▶ [Assigned task]: Start at the line below containing "Mentions légales (435, 2436)" and stop at the line containing "Créer son business (397, 1756)". Repeat every line of that stretch exactly, and nothing outside it.

═══ Excerpted data ═══

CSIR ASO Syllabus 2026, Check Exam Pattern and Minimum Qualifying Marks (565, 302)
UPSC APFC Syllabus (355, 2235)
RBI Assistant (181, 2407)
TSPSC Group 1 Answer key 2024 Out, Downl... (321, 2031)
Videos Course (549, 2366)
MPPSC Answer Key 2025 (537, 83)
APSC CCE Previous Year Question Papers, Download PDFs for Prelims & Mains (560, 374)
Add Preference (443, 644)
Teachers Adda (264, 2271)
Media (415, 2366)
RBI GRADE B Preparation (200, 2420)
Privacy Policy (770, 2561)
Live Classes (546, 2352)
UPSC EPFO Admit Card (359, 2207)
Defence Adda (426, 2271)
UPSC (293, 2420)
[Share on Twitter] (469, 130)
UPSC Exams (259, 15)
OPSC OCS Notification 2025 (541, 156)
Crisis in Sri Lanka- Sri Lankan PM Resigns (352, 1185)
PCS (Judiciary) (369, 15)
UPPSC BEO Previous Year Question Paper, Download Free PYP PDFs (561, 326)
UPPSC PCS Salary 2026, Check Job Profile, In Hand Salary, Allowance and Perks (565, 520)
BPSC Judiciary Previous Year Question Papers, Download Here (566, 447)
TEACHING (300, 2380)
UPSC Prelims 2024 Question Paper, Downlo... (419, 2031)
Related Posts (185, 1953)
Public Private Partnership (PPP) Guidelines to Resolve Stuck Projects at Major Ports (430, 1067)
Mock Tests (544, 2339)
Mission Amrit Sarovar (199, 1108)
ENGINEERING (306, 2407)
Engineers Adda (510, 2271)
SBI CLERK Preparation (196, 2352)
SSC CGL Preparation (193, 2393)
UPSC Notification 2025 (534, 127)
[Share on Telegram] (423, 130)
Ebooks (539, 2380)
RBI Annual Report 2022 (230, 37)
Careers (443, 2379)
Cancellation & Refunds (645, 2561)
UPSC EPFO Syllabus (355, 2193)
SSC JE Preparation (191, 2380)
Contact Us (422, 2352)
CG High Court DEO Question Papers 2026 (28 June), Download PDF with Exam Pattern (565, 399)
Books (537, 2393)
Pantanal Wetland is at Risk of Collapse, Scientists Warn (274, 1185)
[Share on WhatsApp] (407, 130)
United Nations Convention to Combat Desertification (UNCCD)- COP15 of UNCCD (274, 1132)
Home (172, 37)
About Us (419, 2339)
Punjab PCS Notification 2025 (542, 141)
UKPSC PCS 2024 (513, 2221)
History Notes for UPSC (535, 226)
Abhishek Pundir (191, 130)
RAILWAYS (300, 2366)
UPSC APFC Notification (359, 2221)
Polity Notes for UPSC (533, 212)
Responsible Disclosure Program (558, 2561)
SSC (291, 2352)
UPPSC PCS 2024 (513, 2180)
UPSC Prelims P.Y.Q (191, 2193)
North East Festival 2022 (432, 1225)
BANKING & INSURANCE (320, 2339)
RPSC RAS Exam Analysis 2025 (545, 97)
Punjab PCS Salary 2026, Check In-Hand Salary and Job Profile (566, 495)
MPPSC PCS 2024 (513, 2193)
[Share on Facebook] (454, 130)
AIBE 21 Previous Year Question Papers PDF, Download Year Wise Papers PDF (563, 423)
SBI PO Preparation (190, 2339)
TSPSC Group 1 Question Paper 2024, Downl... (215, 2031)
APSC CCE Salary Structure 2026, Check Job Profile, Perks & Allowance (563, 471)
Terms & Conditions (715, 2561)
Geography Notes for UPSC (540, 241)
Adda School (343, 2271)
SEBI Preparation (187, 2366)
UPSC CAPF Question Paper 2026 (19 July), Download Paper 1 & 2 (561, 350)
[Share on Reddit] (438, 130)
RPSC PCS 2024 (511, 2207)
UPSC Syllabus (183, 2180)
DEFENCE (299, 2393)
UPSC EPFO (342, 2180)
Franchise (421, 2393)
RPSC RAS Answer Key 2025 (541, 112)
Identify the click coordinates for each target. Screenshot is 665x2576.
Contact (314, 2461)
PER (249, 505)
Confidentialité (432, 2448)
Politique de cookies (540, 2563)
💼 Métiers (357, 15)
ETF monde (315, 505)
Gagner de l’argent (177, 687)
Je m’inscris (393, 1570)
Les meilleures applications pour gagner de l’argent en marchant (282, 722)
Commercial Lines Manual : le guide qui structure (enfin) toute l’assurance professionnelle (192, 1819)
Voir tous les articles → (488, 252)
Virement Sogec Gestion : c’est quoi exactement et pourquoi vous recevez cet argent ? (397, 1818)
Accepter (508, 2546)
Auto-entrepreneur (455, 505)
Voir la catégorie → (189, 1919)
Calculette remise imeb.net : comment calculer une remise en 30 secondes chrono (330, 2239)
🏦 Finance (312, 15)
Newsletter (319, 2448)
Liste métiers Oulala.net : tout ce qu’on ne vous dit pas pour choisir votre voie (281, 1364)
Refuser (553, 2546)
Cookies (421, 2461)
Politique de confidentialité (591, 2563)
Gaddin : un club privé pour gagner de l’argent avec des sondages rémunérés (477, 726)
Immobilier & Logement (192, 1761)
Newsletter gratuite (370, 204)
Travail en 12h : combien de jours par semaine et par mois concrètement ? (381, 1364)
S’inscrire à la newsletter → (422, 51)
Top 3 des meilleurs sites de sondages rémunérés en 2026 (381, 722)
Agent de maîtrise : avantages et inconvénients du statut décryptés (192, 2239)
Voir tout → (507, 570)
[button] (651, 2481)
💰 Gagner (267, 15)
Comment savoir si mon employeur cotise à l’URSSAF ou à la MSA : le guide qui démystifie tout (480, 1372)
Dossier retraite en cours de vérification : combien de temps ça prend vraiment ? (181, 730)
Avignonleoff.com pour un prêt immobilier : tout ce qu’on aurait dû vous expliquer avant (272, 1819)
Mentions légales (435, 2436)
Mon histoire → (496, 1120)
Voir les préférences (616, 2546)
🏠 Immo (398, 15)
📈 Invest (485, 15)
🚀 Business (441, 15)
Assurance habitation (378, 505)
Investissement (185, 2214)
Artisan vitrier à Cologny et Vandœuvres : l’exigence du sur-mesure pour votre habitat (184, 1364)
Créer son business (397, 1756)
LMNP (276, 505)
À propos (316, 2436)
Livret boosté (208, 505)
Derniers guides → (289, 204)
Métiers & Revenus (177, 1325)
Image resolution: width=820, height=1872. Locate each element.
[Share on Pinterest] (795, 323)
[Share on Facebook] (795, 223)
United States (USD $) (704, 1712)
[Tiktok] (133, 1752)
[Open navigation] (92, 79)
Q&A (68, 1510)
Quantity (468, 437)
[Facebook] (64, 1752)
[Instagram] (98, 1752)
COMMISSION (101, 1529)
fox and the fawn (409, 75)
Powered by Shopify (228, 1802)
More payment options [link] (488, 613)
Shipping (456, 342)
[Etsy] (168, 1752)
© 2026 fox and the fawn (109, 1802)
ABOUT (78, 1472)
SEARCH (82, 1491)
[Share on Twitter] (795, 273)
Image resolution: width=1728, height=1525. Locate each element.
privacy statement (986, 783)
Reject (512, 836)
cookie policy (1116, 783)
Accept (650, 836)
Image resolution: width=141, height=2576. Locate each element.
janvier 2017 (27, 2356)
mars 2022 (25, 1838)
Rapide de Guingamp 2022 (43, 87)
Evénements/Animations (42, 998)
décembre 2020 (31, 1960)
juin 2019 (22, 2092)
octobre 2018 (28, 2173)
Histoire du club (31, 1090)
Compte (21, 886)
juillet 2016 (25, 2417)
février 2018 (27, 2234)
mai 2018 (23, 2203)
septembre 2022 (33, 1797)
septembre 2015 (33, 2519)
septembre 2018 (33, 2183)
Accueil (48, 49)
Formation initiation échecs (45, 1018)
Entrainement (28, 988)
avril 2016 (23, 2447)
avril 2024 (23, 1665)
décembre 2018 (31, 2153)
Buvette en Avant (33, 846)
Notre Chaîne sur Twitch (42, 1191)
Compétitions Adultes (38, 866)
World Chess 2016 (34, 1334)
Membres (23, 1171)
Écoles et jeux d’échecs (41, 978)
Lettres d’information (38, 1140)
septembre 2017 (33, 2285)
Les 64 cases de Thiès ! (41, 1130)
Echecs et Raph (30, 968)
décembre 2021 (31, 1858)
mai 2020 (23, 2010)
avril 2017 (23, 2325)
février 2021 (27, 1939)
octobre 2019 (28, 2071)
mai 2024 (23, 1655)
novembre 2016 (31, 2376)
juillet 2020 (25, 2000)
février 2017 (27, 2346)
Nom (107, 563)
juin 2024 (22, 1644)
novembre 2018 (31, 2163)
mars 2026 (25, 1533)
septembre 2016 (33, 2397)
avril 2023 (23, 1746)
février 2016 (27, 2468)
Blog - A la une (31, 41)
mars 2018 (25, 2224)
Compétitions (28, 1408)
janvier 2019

═══

▶ [Result of this exercise]:
Mentions légales (435, 2436)
Mon histoire → (496, 1120)
Voir les préférences (616, 2546)
🏠 Immo (398, 15)
📈 Invest (485, 15)
🚀 Business (441, 15)
Assurance habitation (378, 505)
Investissement (185, 2214)
Artisan vitrier à Cologny et Vandœuvres : l’exigence du sur-mesure pour votre habitat (184, 1364)
Créer son business (397, 1756)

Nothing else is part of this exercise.